## DATA FOR ANALYSIS
◆ ◆ ◆ ◆ ◆ ◆ ◆
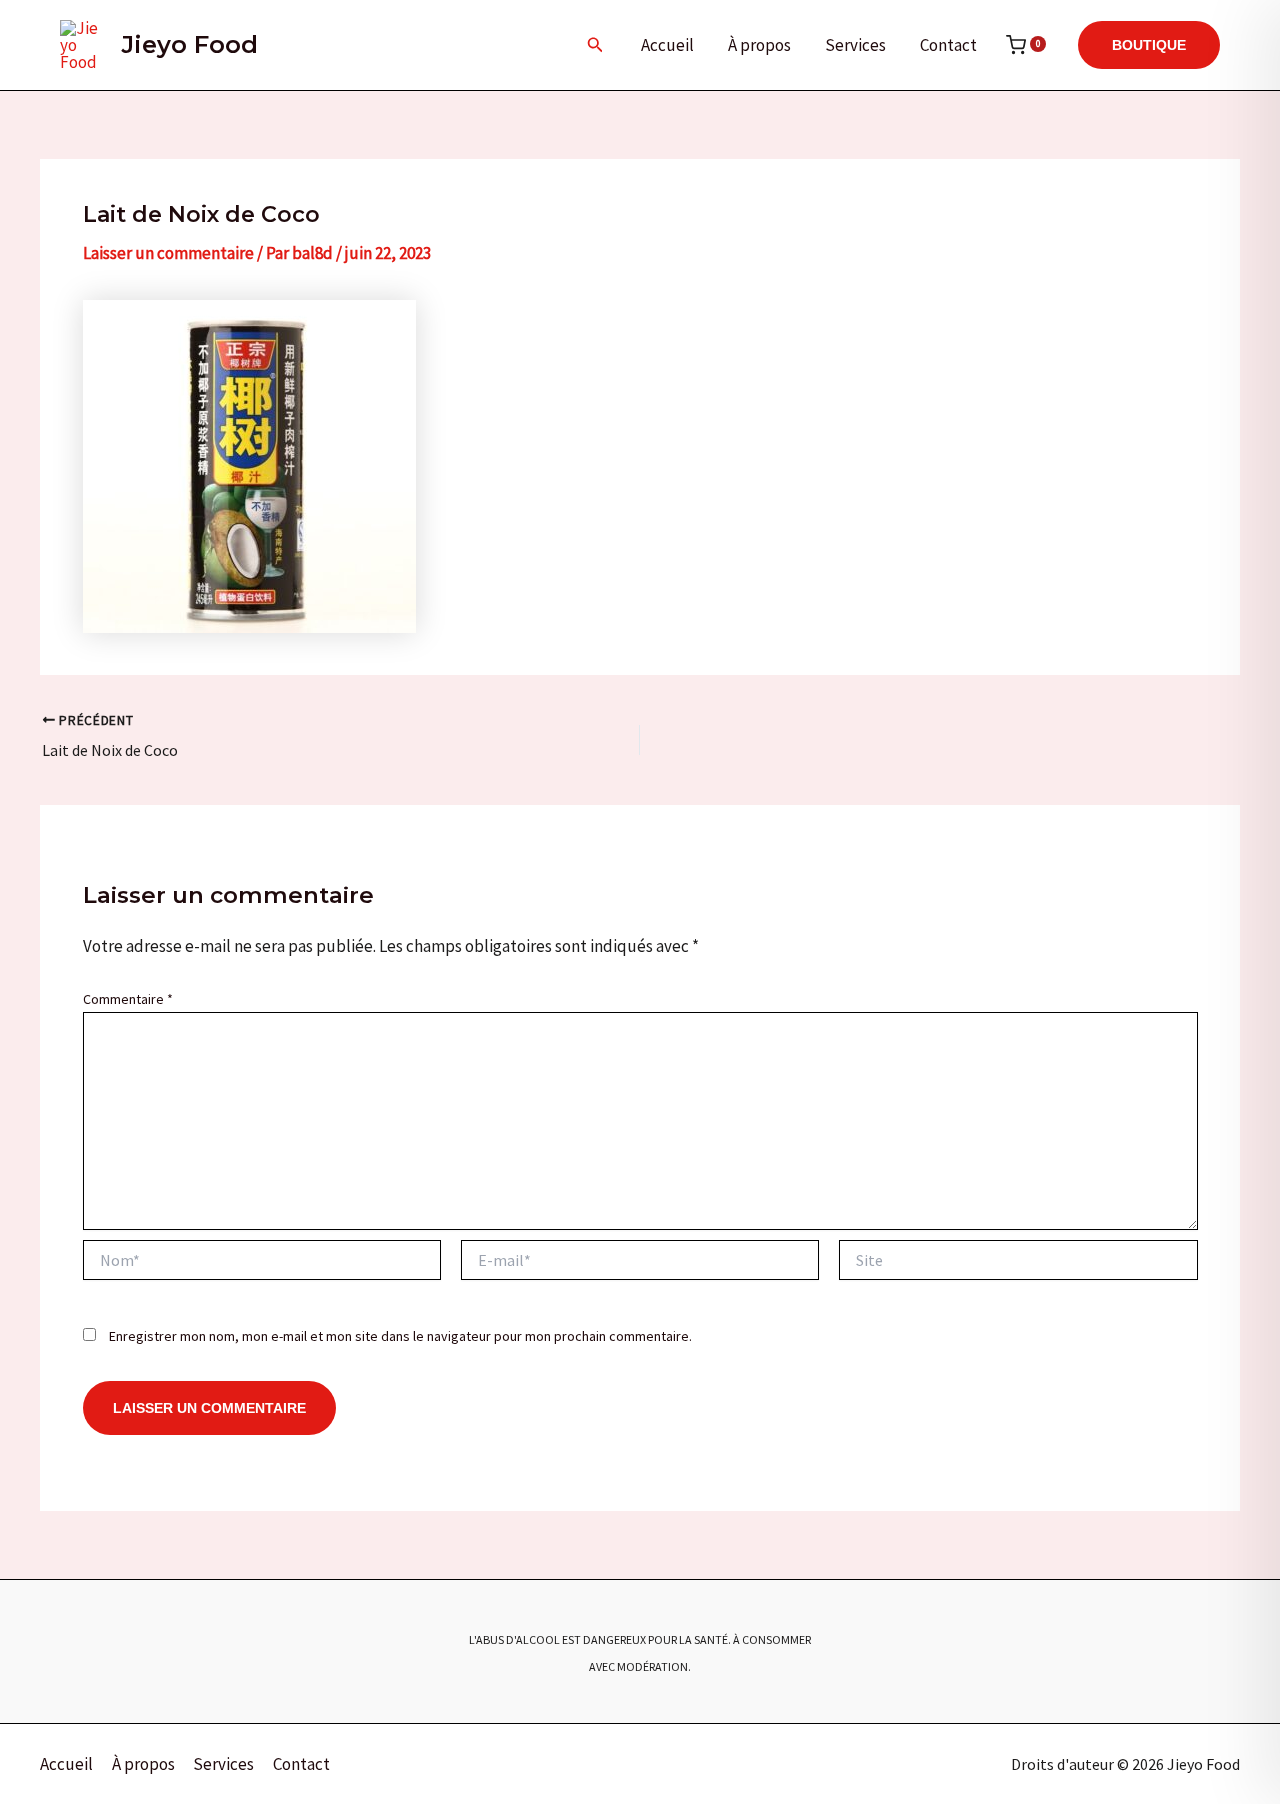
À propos (759, 45)
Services (855, 45)
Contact (948, 45)
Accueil (667, 45)
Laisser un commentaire (168, 253)
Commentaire (128, 999)
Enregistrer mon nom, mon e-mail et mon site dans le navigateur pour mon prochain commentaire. (400, 1336)
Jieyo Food (190, 44)
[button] (595, 45)
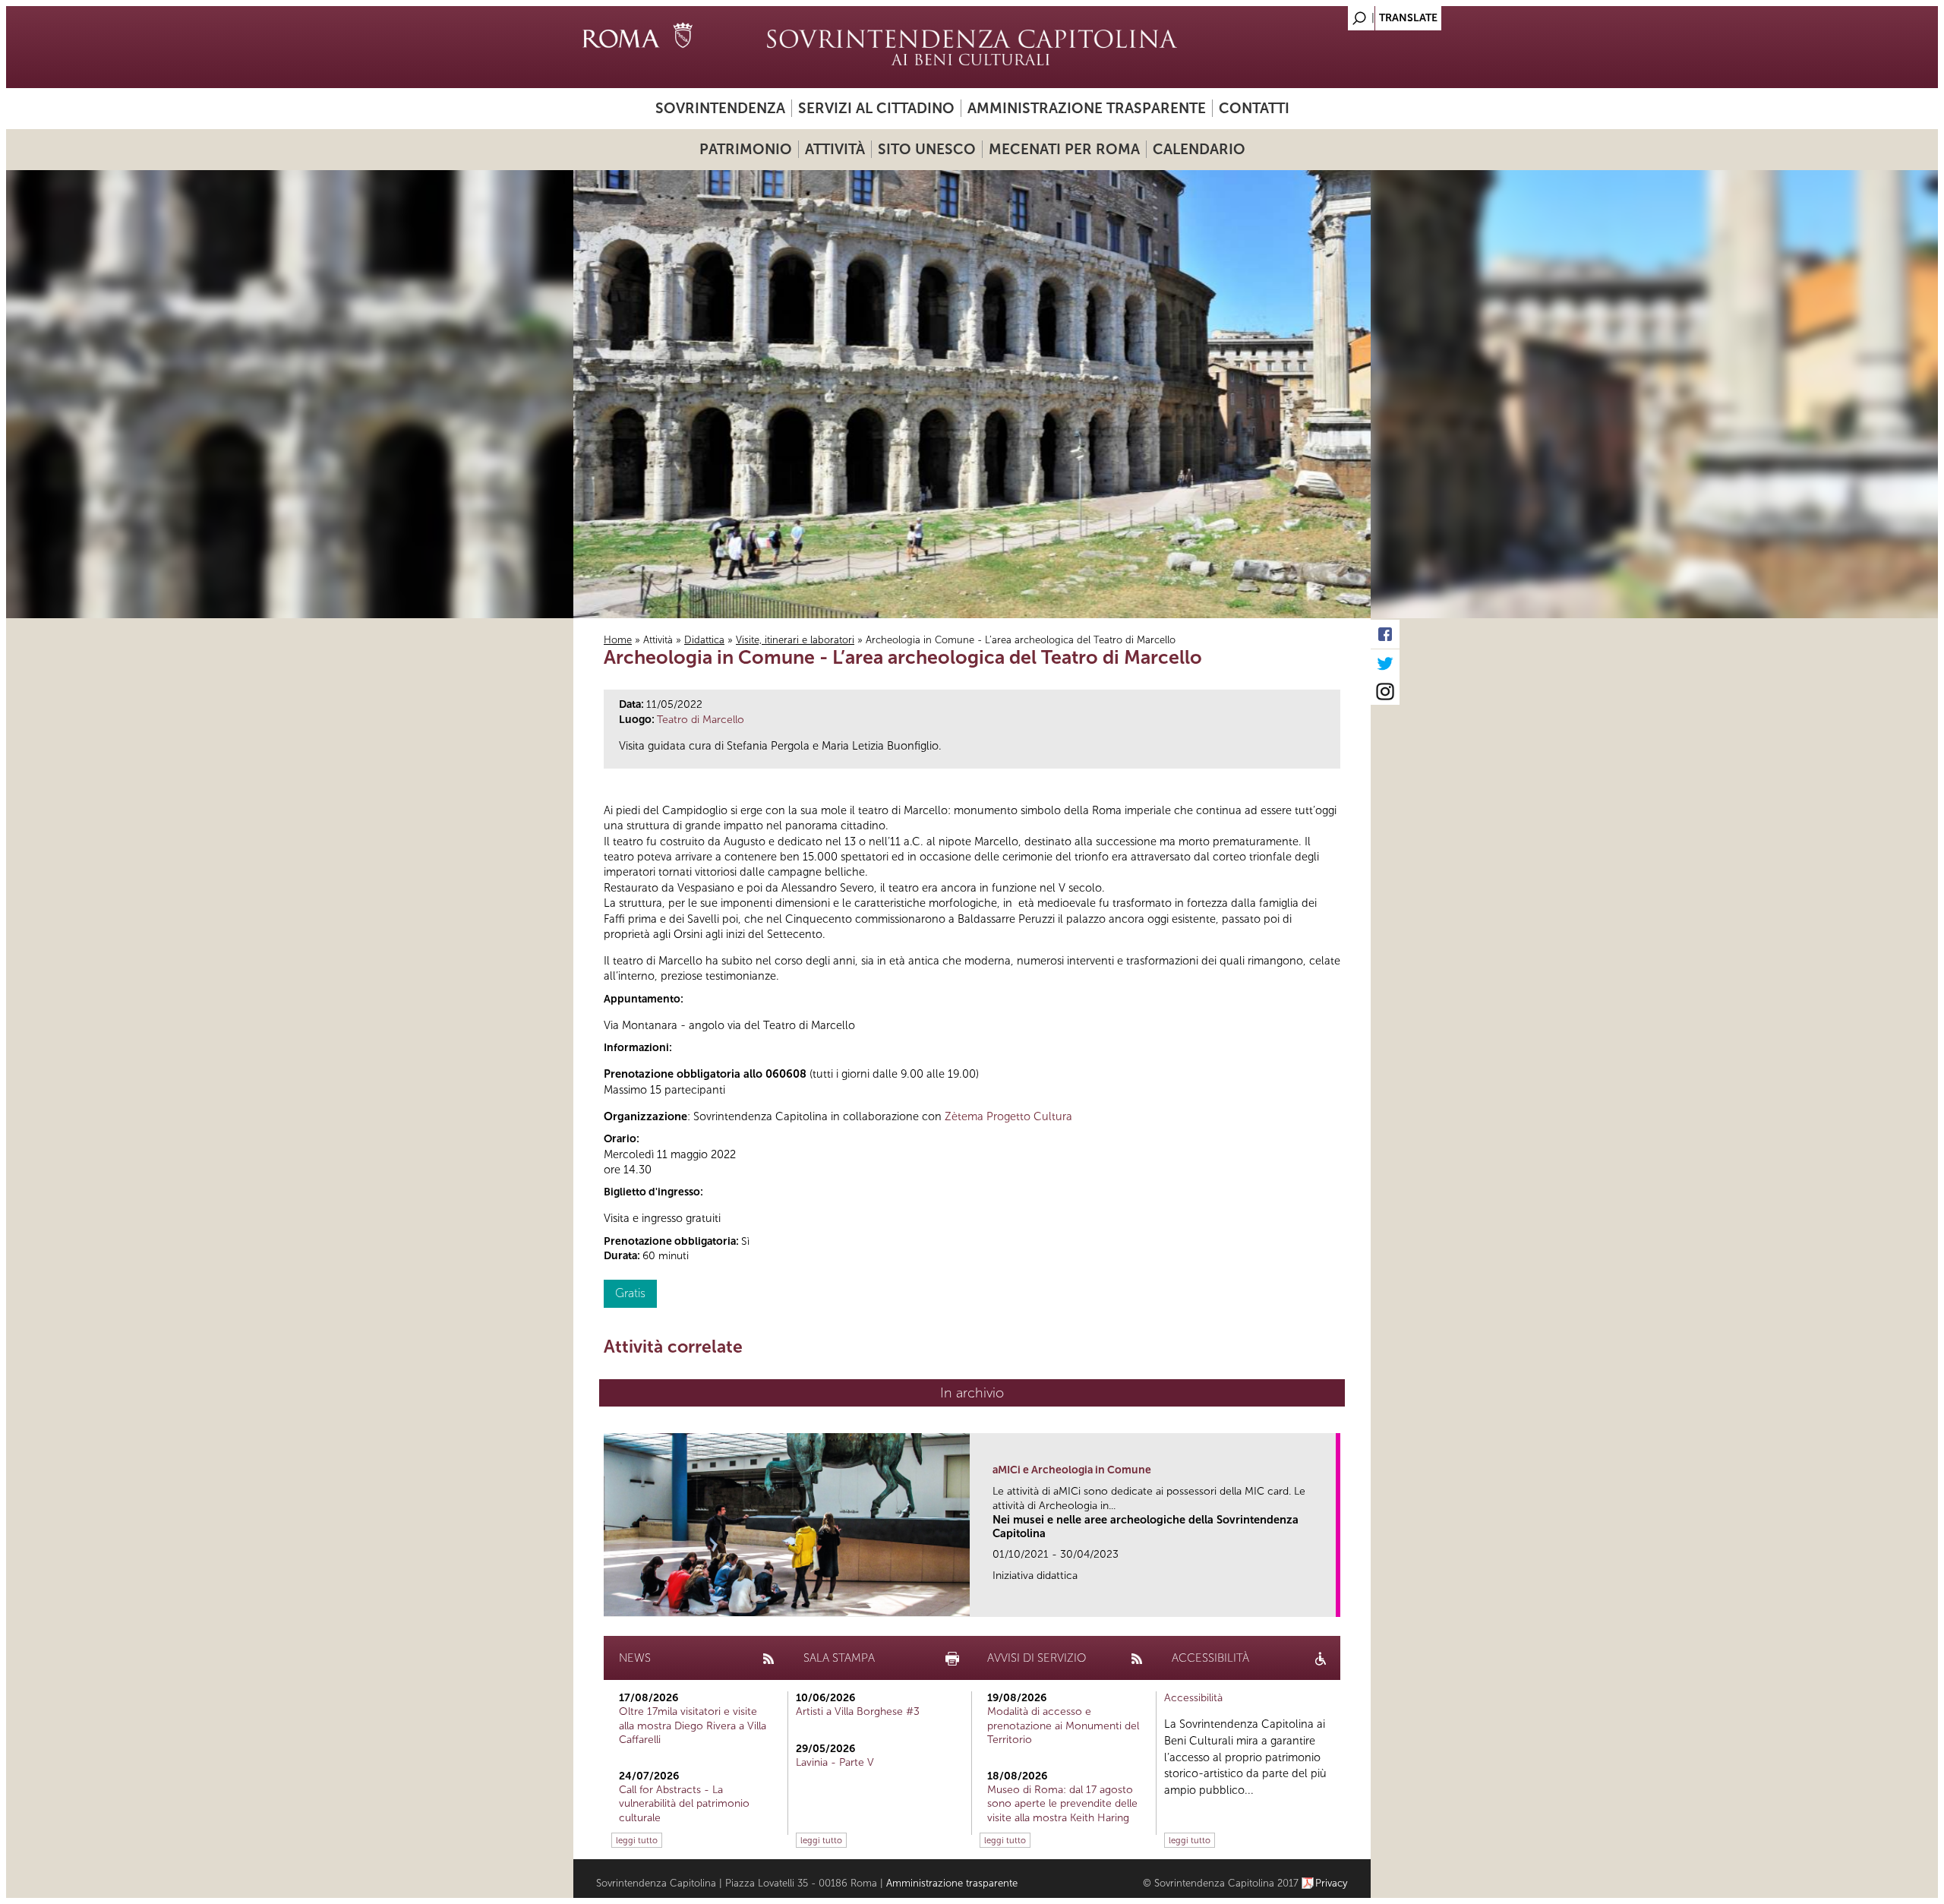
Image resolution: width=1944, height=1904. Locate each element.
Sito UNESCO (927, 149)
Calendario (1199, 149)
◆ ◆ ◆ ◆ ◆ ◆ ◆
## THE PROBLEM
The answer should consist solely of the lines from the one containing "[button] (595, 45)" through the last line of the material, copied exactly, with pictures left out.

## TASK RESULT
[button] (595, 45)
Image resolution: width=1944, height=1904. Locate each element.
Sito UNESCO (927, 149)
Calendario (1199, 149)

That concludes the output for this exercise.